Woman’s Finger Permanently Shrivels After Fishing for her IUD for Over 4 Hours


This past Wednesday Cassie Brown, a thirty-year-old publicist in the Chicago area, checked into the hospital with a completely shriveled finger. Brown’s shrunken digit was the result of a four-hour-long deep dive to feel for the bottom string of her IUD.

Brown felt prompted to search for the Intrauterine Device after a casual sexual encounter on Monday night. Brown recounted her decision, “We’ve been hooking up for a while. I trust him. I thought, why use a condom if I already have an IUD in?” Her sexual partner declined to comment, though evidence of their acquaintance does not go past one month ago.

“If it fell out I would have, like, seen it right?” Her roommates noted her yelling from the bathroom for several hours on Wednesday, “If I just go up a little bit more I’m sure it’s like right past that boney bit.” As night fell, her roommates were forced to enter the bathroom and bring Brown to a local ER. Brown’s legs had fallen asleep akimbo on the toilet, and her upper neck and back had begun to show signs of exhaustion.

Brown’s case is another instance in a recent uptick of what doctors are calling “Modern-day Monkey’s Paw.” This kind, clearly, does not grant wishes.

Dr. Castle, a leading researcher in this new disease, commented, “what we’re looking at is a process of premature mummification of living flesh, essentially the hand has given up on its function. It knows it will never find what it is looking for, it’s in a moist environment, thus the system shuts down.”

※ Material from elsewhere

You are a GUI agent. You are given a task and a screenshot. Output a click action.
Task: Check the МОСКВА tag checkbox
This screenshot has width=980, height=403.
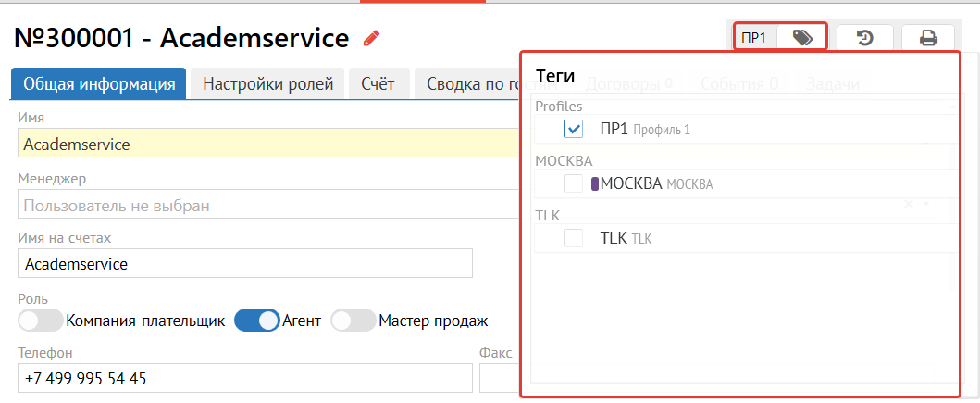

After a tiring session in the Emergency OR, surgeons were unable to revitalize Brown’s hand. A nurse in the room reported that unfortunately, Brown’s fruitless search lasted too long, and her finger would permanently feel super dry but also wet and slimy for the rest of her life.


There is light at the end of the tunnel: an OB-GYN examined Brown, confirming that in fact, the IUD had been just out of reach the entire time, right past the boney bit.